Tech guys are new to the MAGA crowd, but many people have noticed a big change in their looks, especially Mark Zuckerberg’s. Can you talk about what they are trying to refer to and to whom?

I heard through the grapevine within my industry that [Elon Musk] He had a hairdresser. I don’t think he has a hairdresser anymore. Mark Zuckerberg denies having a hairdresser, but I don’t believe him. He’s definitely been going through a change in style over the past year and three months. Apparently Jeff Bezos has a hairdresser. I don’t think what they are doing has anything to do with politics. I think Jeff Bezos went through a change in style after his divorce. I think Mark Zuckerberg is tired of dressing like a college student. Elon has clearly ditched his hairdresser and is not dressed well.
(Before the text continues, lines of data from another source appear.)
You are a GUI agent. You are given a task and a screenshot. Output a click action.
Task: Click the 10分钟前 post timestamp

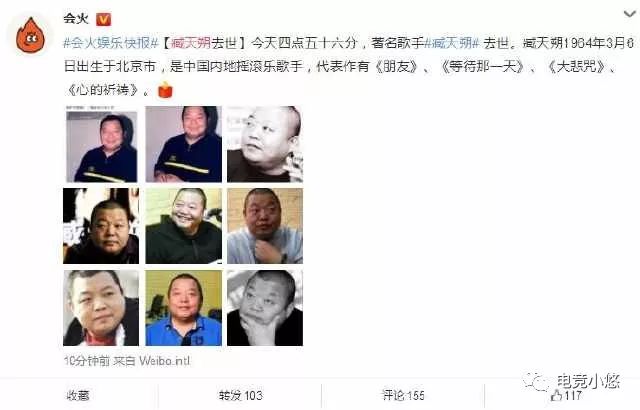(87, 361)
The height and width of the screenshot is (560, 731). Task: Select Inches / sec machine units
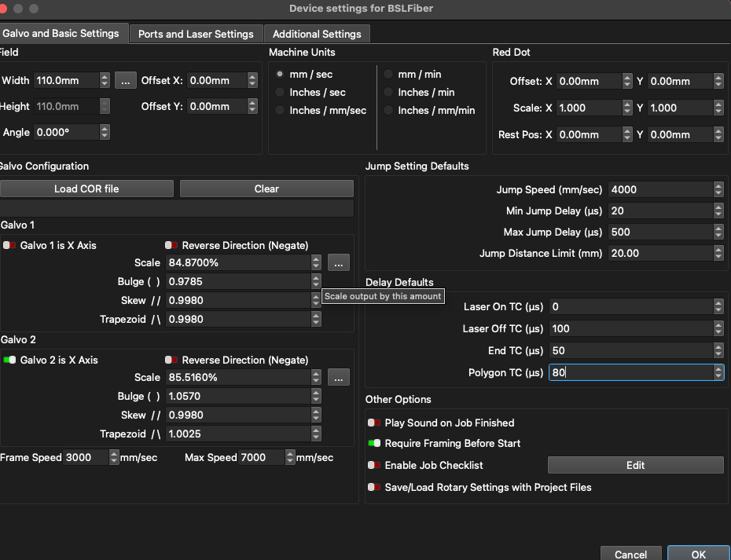tap(281, 93)
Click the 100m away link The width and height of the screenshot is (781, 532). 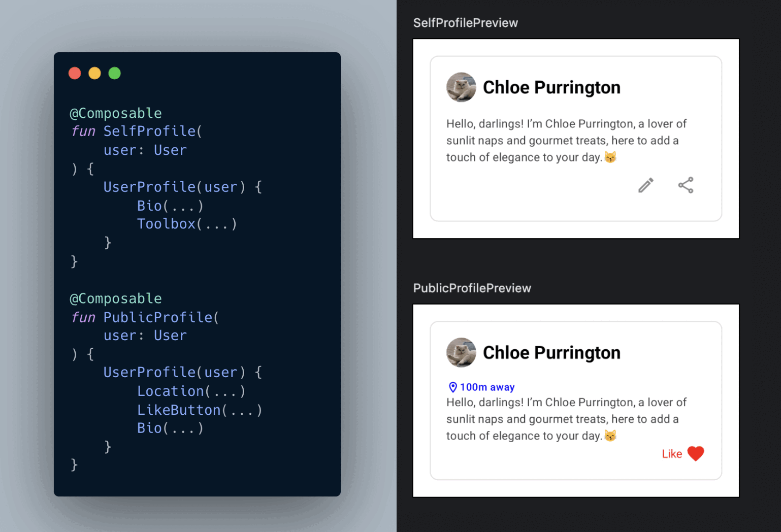pyautogui.click(x=486, y=387)
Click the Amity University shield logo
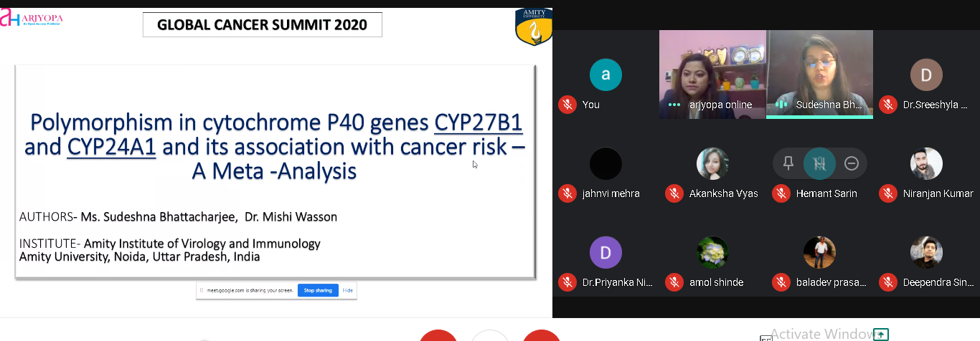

[Zuckerberg] Dresses more like a mixed martial arts man. He wears boxy tees and a gold chain. But he looks like someone has updated his look to be more modern. There are a lot of guys who wear these kind of silhouettes and gold chains and I don’t know that that says anything about their politics.

We’ve seen a lot of “Spaghetti Western” vibes going on. What do you think about that?

As a modern fashion, the Western look is leaning more liberal at the moment, as it is popular in big cities. Conservatives now dress like metrosexuals in the early 2000s, and liberals dress like Bush-era conservatives. Conservatives wear skinny suits or suits, then liberals like Carhartts with knees, western shirts, and cowboy boots. There’s some of that inherently on the right because it’s a Midwestern look.

But Elon Musk frequently wears cowboy boots, as does Jeff Bezos.